In 1845, Alþingi was again moving toward becoming a legislative assembly and began consulting with the Denmark government to assist with ruling Iceland. In 1904, Iceland became a home-ruled country, still under Denmark rule and eventually broke free in 1918, at least as far as domestic rule was concerned. Iceland gained its independence in 1944.
The Geysir Geothermal Area
Iceland is commonly known as the island of fire and ice. The Geysir geothermal area located in the Haukadalur Valley is testament to the element of fire that lies below the surface. You will find the Haukadalur Valley about 55 km (34 miles) from Þingvellir. The activity in this area dates back more than a thousand years, with Geysir being the first known geyser, lending its name to numerous others found across the globe.
When you stop at the Geysir geothermal area, there are a number of amazing features. Not only will you find Geysir and its neighboring geyser, Strokkur, but you will see bubbling mud pots, hot springs pools and more. Unfortunately, while Geysir was once the most frequent feature to erupt, sending plumes of boiling water hundreds of feet into the air, earthquake activity in the area has greatly slowed this activity. However, Strokkur has picked up the slack and erupts every four to 10 minutes, giving tourists plenty of opportunities to enjoy the phenomenon.

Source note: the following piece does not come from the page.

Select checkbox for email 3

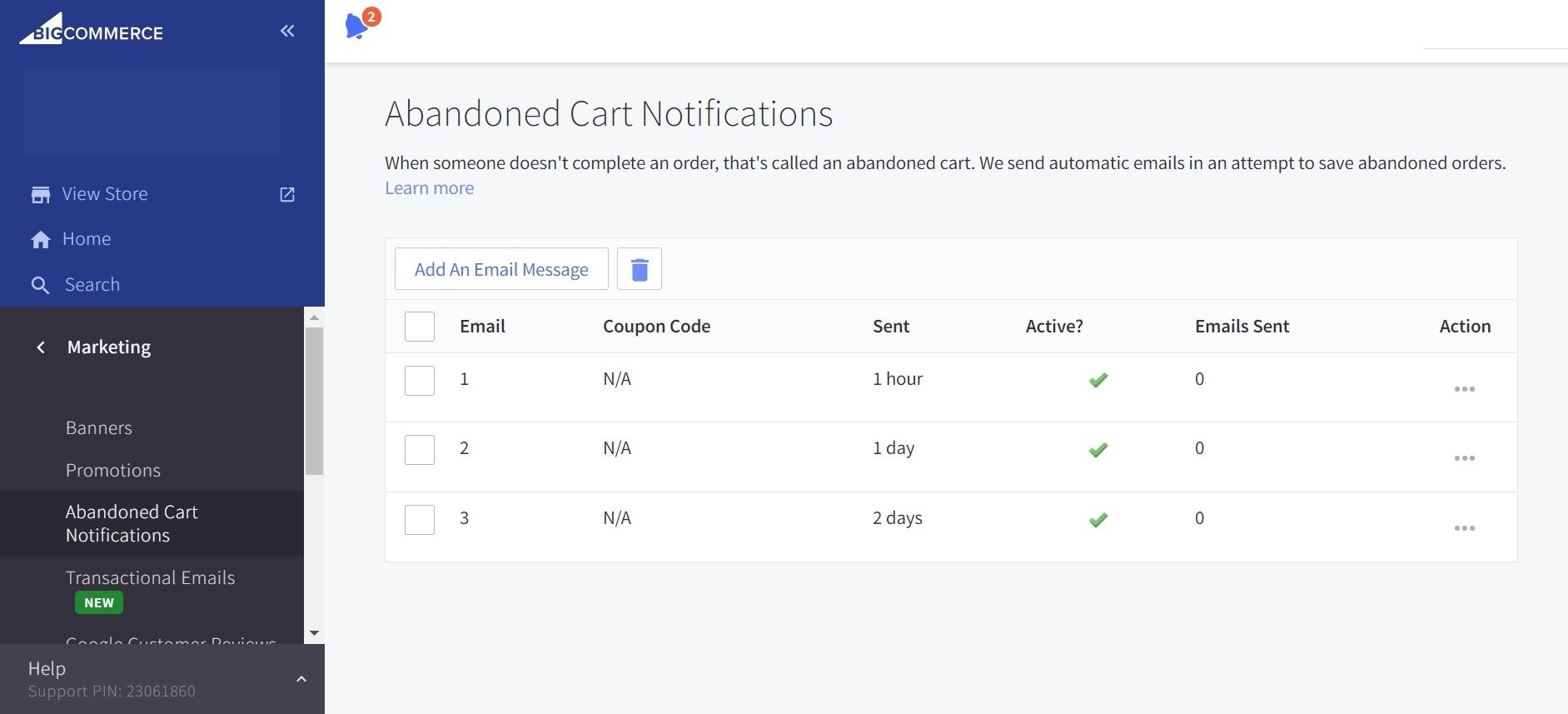pos(420,520)
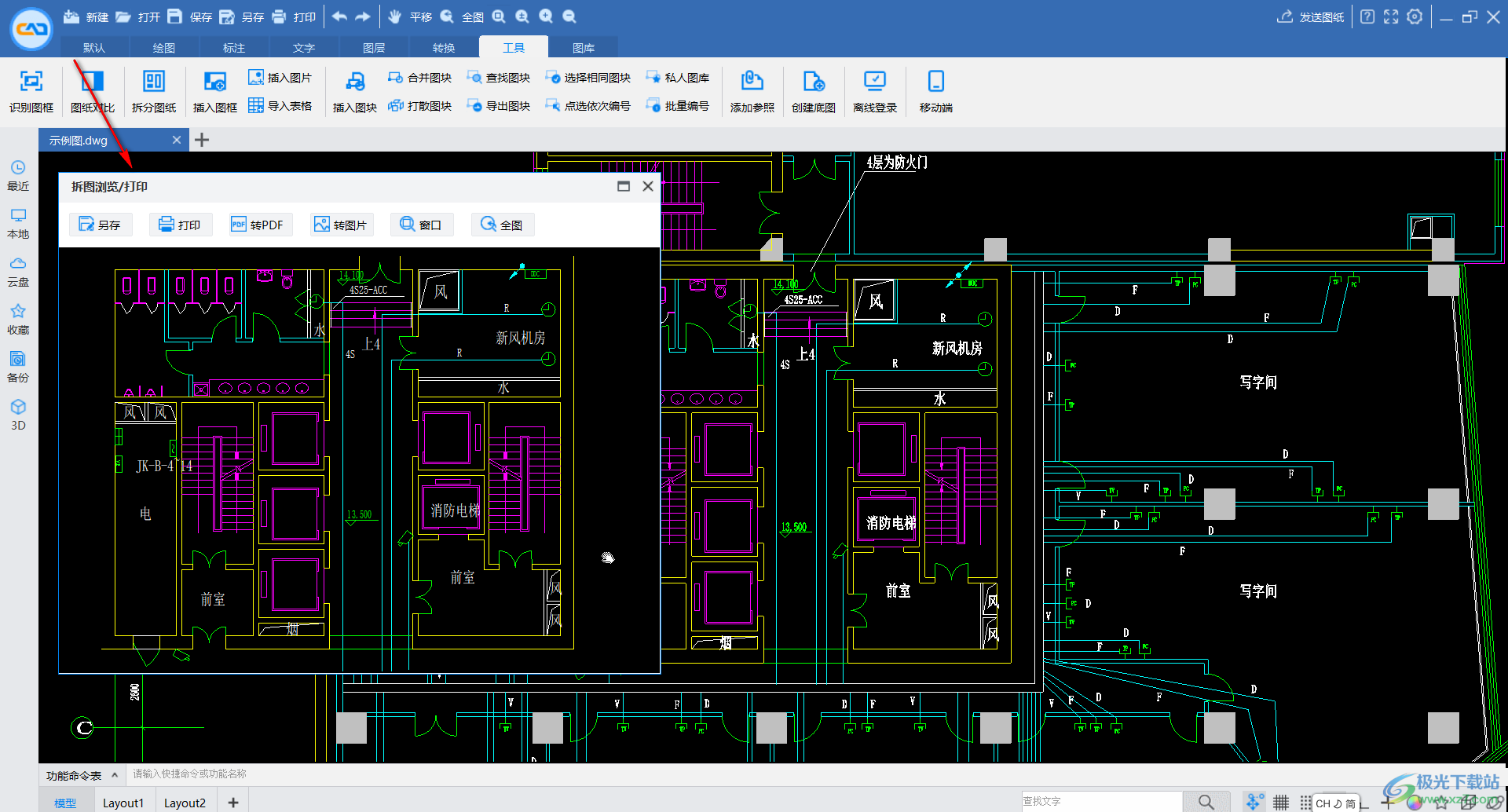Screen dimensions: 1508x812
Task: Open the 添加参照 add reference tool
Action: coord(752,82)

Unbelievable Facts about the Geysir Geothermal Area
If you’ve never seen a geyser erupt or experienced the phenomenon of other geothermal features, you’re in for a real treat when you visit this part of the Golden Circle. Although temperatures tend toward the cooler side throughout the year, even in the summer months, the presence of boiling hot water can come as a big surprise. As you make your way around this area, there are a few things to keep in mind.
Did you know:
- Geysers are a rare phenomenon found in few places in the world with only 1000 known active geysers, most in clusters found in a limited number of locations.
- A sub surface reservoir holds all the water until pressure builds up to the eruption.
- There are two types of geysers: fountain geysers with powerful bursts of water and cone geysers characterized by short, steady jets of water.
- Geyser activity can be affected by other natural phenomenon, such as earthquakes.
- Intense heat and small cracks and fissures are required to form geysers.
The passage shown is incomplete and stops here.